One eye-opener for me was just how much early grammars relied on oratory for explaining punctuation -- they are explained here in 1737's Bibliotheca Technologica in terms of pausing and counting. ("The comma (,) which stops the voice while you tell [count] one. The Semicolon (;) pauseth while you tell two. ")

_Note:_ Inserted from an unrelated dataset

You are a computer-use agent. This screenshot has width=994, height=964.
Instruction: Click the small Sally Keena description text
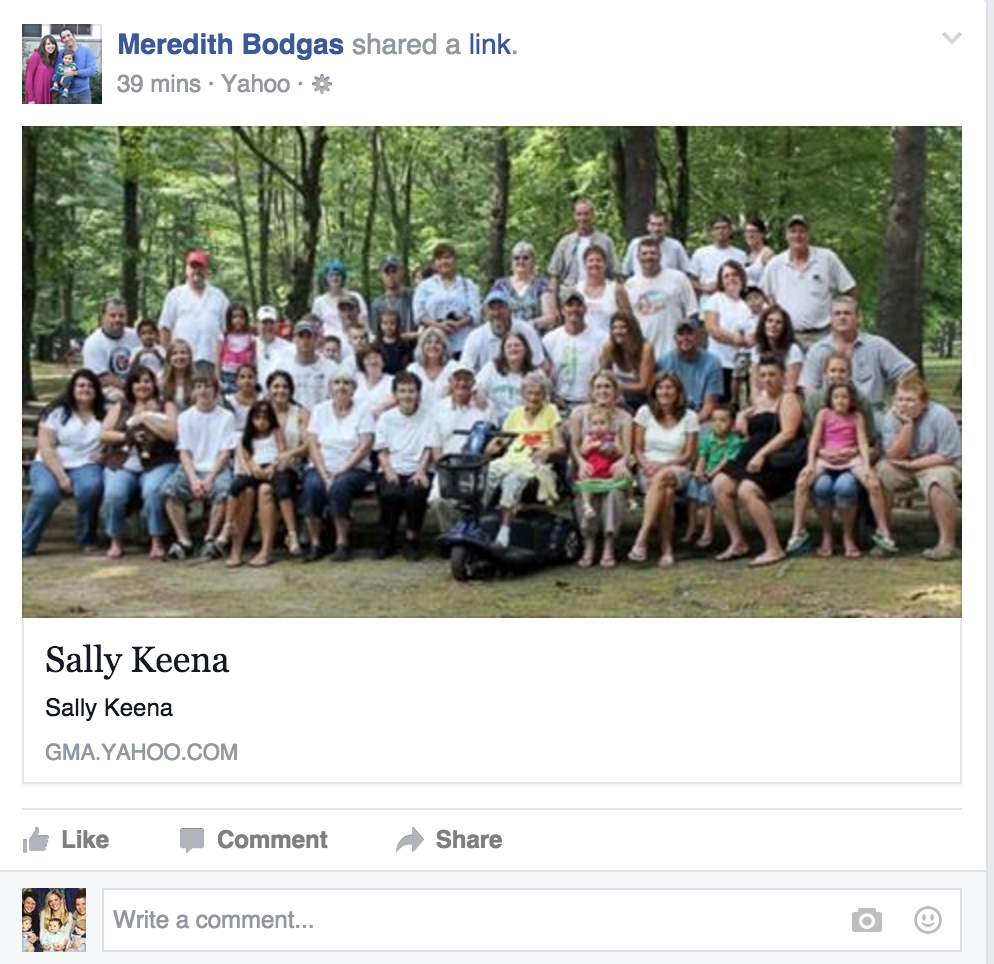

A lovely variation on this notion got lost in my edits -- namely, that later 18th century grammarians likened these pauses to musical note values:

The Period is a pause in quantity or duration double of the Colon; the Colon is double of the Semicolon; and the Semicolon is double of the Comma. So they are in the same proportion to one another, as the Semibrev, the Minim, the Crotchet, and the Quaver, in music.... the same composition may be rehearsed in a faster or slower time: but in Music the proportions between the Notes remains ever the same; and in Discourse, if the doctrine of punctuation were exact, the proportion between Pauses would be ever invariable.

Sunday, June 08, 2008

 

A metaphor. And a china shop.

Portland's finest Surrealism, courtesy of the editorial page of yesterday's Oregonian:

Never changing is Leonard's hearty embrace of the role than larger-than-life character. And two constants inhabit the attendant imagery.

A bull.

And a china shop.

Shoehorn this much personality into the heart of our city's most potent civic debate, -- whether to allow dibs on sidewalk space at the Grand Floral Parade -- and there's only one possible outcome.

Combustion.

So, to summarize: A man becomes a head of cattle, enters a crockery emporium, uses a haberdasher's tool to enter a ventricle, and then catches fire.

Sunday, June 01, 2008

 

Smile When You Stab That

Noted in the Telegraph blog from Stephen Potter's droll 1950 classic Lifemanship, a footnote on the art of friendly bad reviews:


"Friendly attacks," he notes, "should begin with faint praise, but be careful not to use adjectives or phrases of which the publisher can make use in advertisements. Safe faint praise adjectives are catholic - i.e. too wide in treatment to be anything but superficial; well-produced - i.e. badly written. Alternatively - 'The illustrations, of course, are excellent.' Painstaking - i.e. dull. Useful words for friendly attacks are awareness, interesting, tasteful, observant."...

Other "effective methods of attack"[:]...

(i) To quote from a book no one else has read but you.

(ii) To imply that you are in some college or institution where the subject under review is daily discussed, so, of course, you know better but think this author quite good for one who has not had your opportunities of acquiring more knowledge.

(iii) To begin 'Serious students will be puzzled...'

(iv) To say 'In case there should be a Second Edition...' Then note as many trivial misprints as you can find.